--- What to work on ---
Go through the listing below and write out exactly the lines from the one that mentions "This screenshot has height=596, width=1443." through the one that mentions "Image resolution: width=1268", minus the pictures.
★ ★ ★ ★
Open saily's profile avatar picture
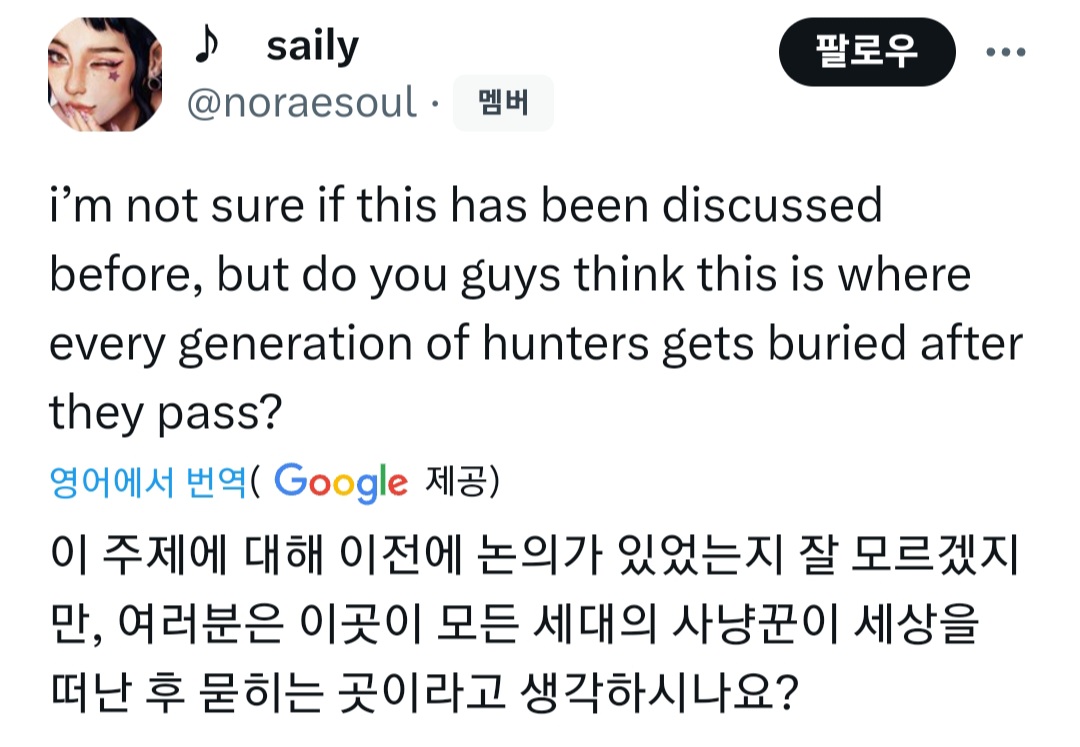The image size is (1080, 747). 105,75
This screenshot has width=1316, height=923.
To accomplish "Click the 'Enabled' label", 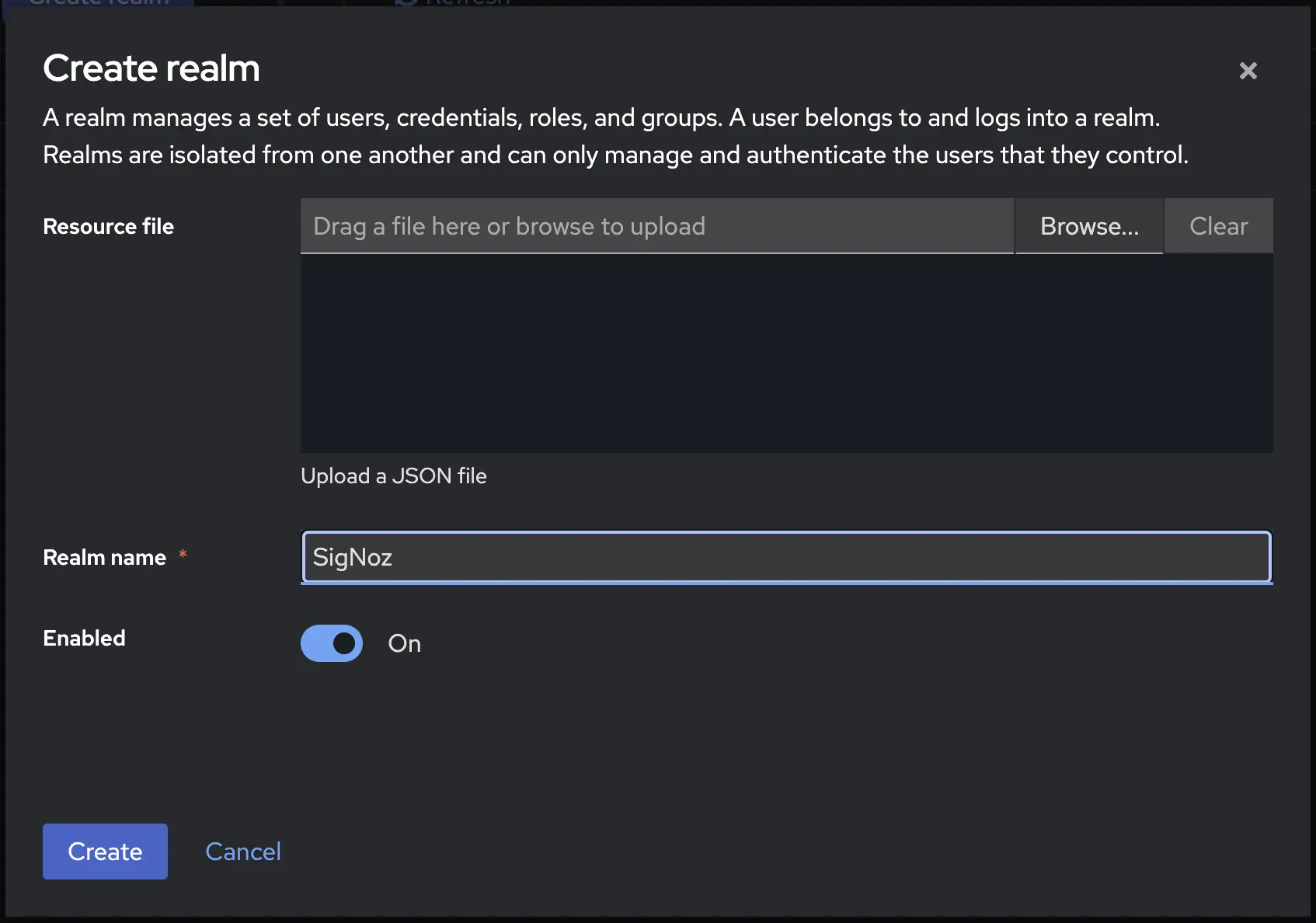I will (x=84, y=638).
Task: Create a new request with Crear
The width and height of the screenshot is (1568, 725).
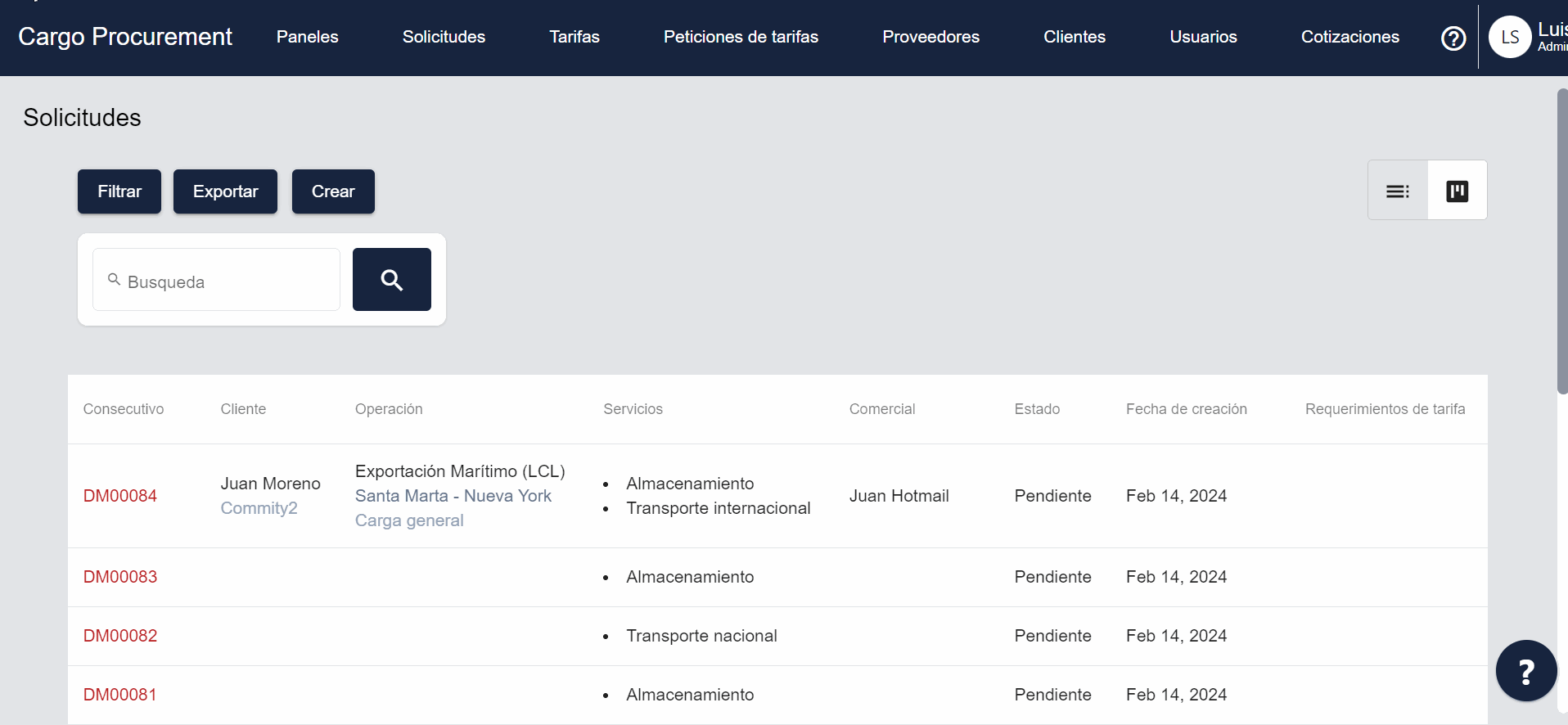Action: [333, 191]
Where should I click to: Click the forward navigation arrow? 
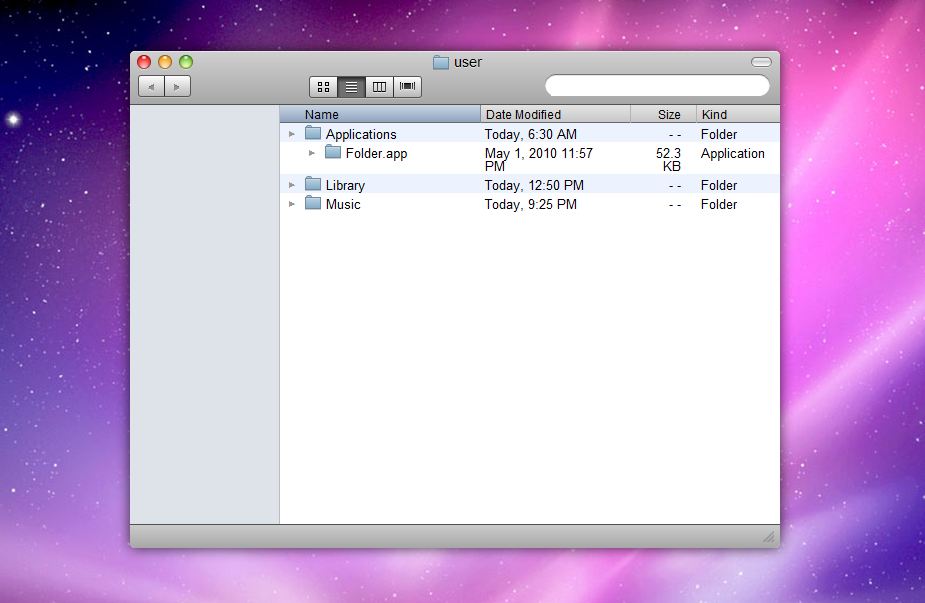coord(177,86)
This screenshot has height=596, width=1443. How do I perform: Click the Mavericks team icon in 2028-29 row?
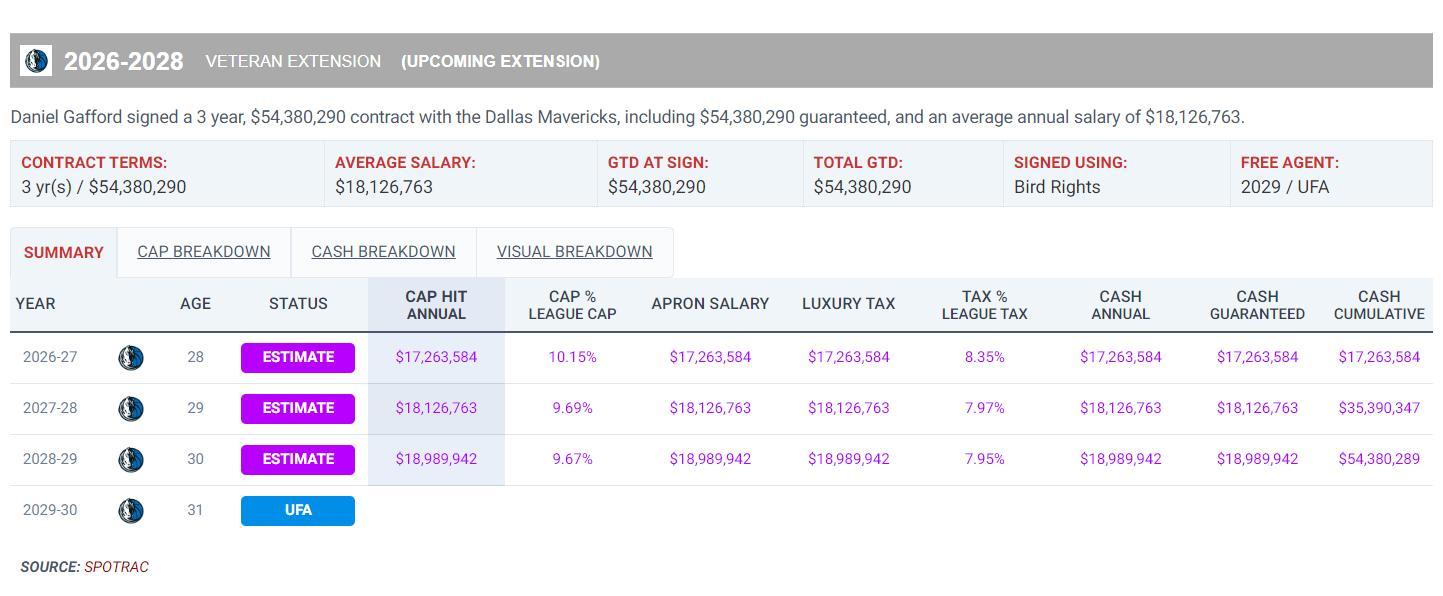[x=131, y=460]
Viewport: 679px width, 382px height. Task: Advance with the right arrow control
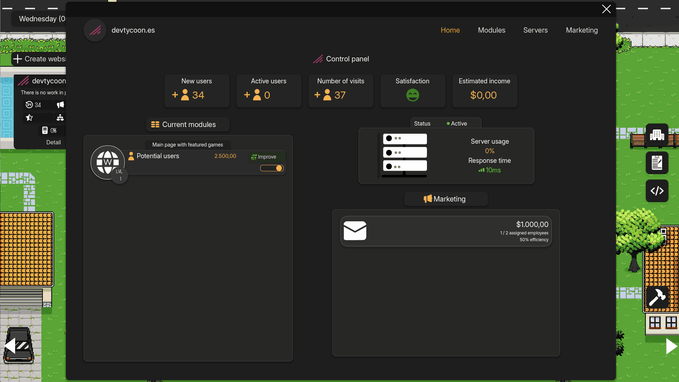click(x=671, y=346)
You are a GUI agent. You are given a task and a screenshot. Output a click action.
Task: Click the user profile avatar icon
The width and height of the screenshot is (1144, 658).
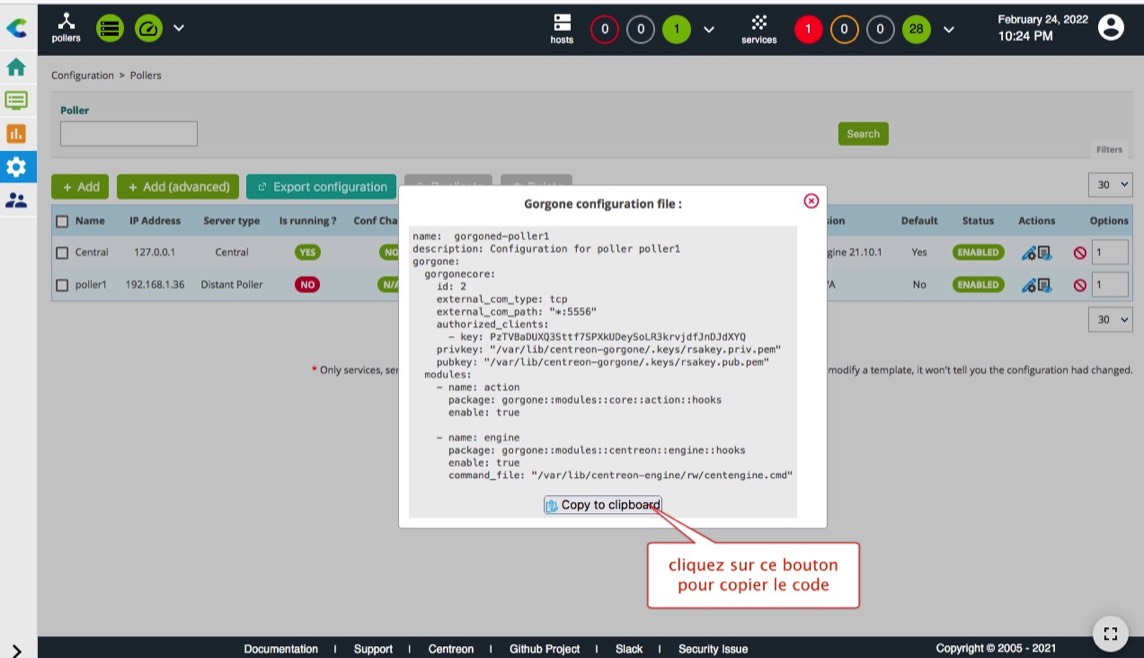click(x=1110, y=27)
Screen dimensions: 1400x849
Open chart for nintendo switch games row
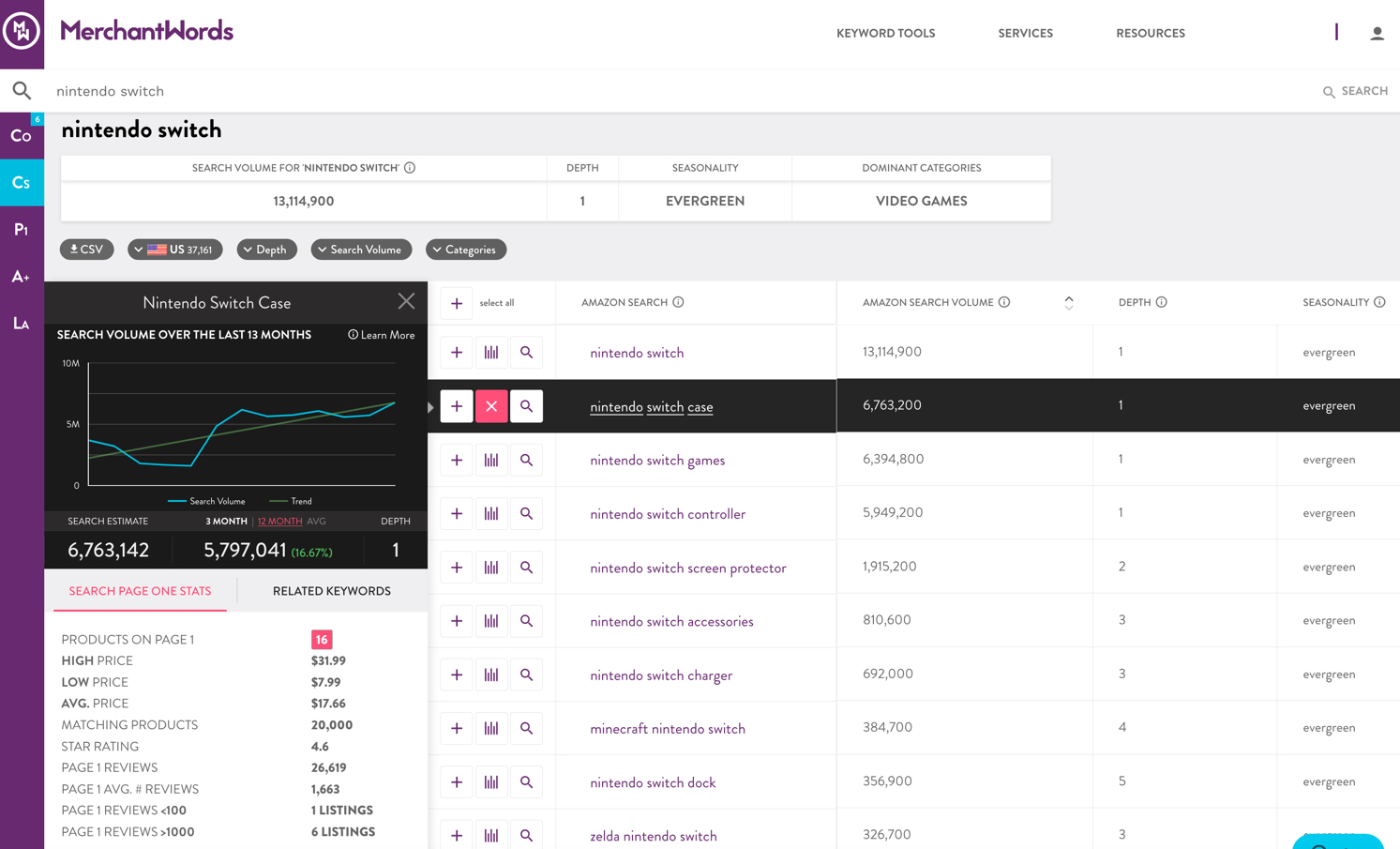491,461
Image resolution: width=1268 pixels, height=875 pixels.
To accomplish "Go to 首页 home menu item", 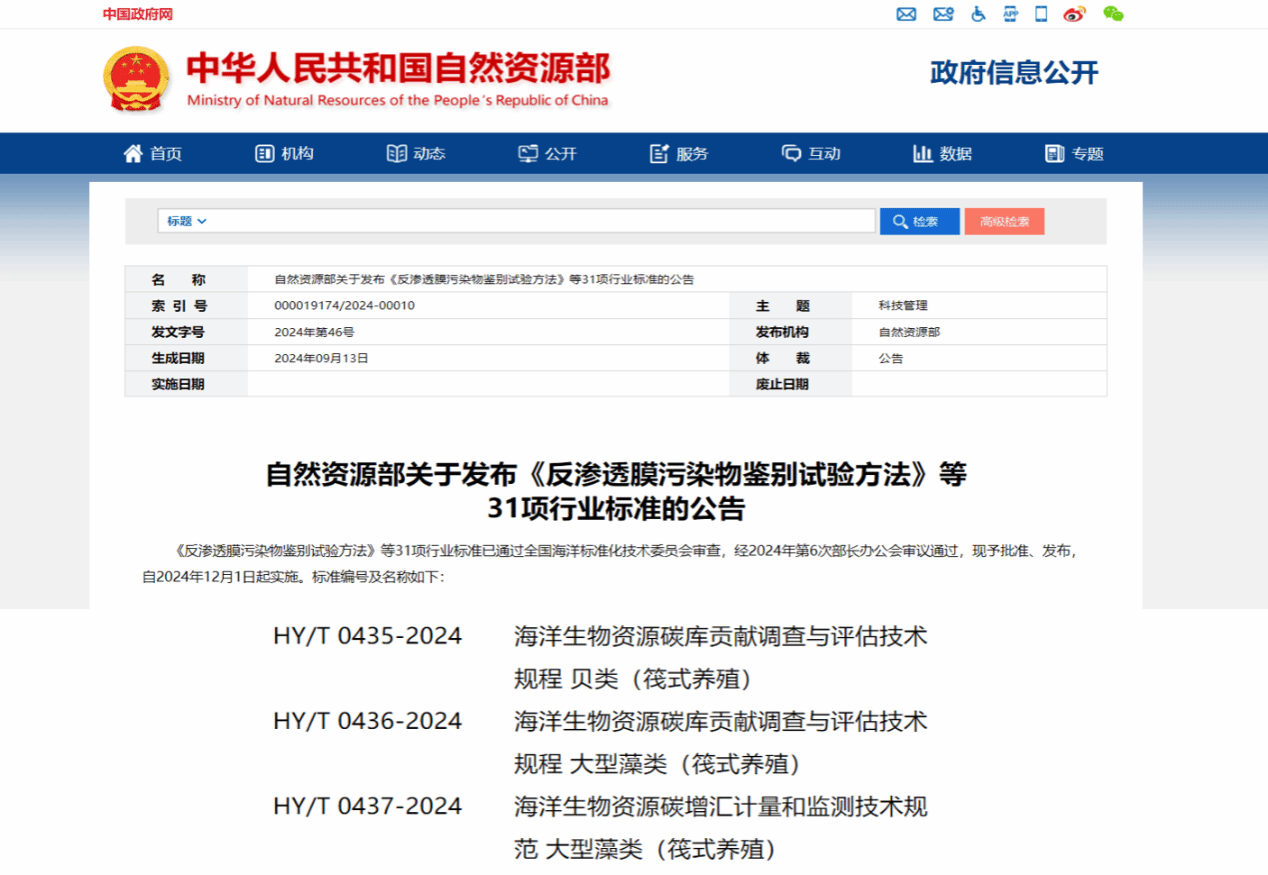I will (153, 153).
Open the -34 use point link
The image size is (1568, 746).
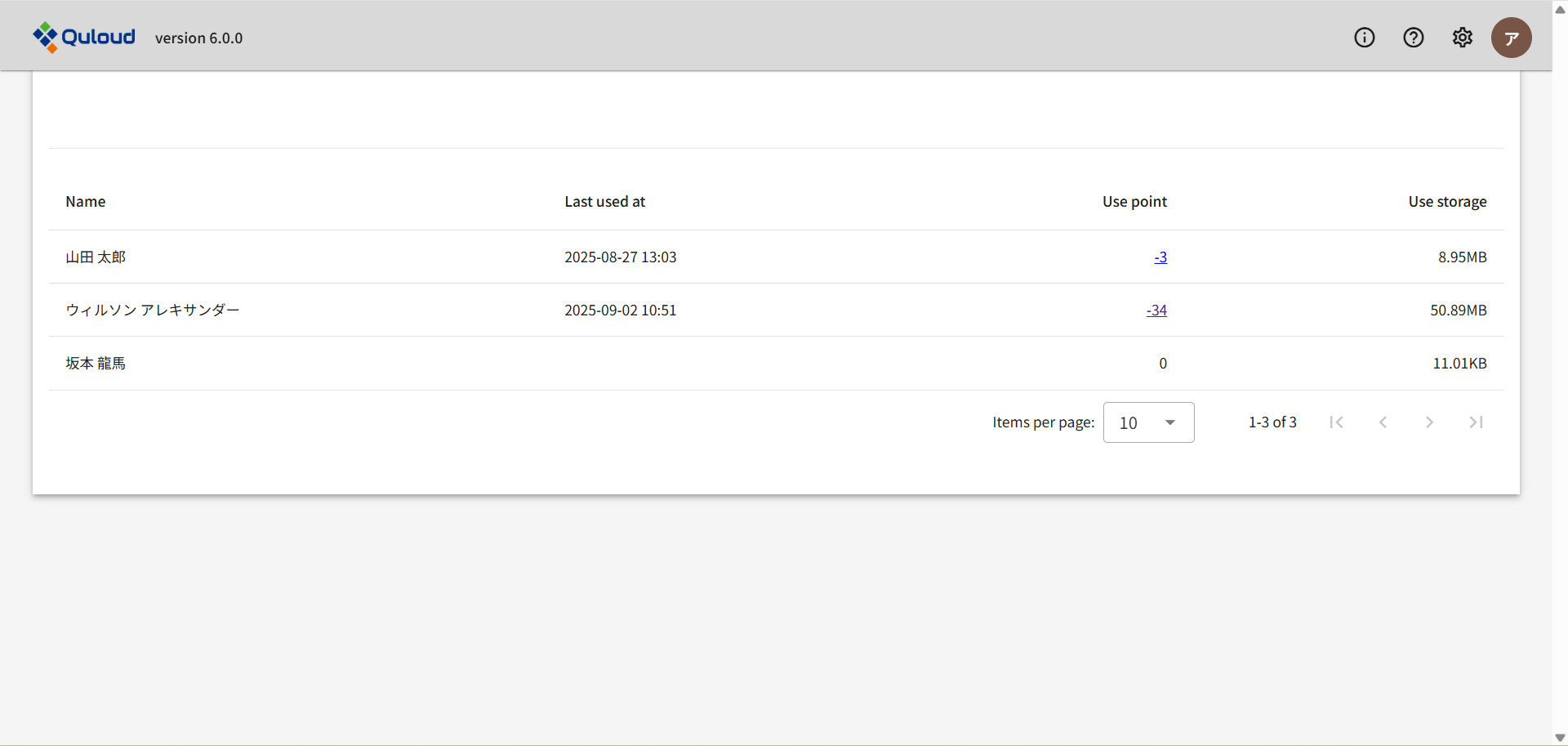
★ ★ ★ ★
--- Task solution ---
This screenshot has height=596, width=1443. How do I perform: Click the Mavericks team icon in 2028-29 row?
[x=131, y=460]
Viewport: 679px width, 382px height. Task: Advance with the right arrow control
click(x=671, y=346)
You are a GUI agent. You are given a task and a screenshot. Output a click action.
Task: Click the user profile avatar icon
The width and height of the screenshot is (1144, 658).
click(x=1110, y=27)
Screen dimensions: 1400x849
Open chart for nintendo switch games row
491,461
Image resolution: width=1268 pixels, height=875 pixels.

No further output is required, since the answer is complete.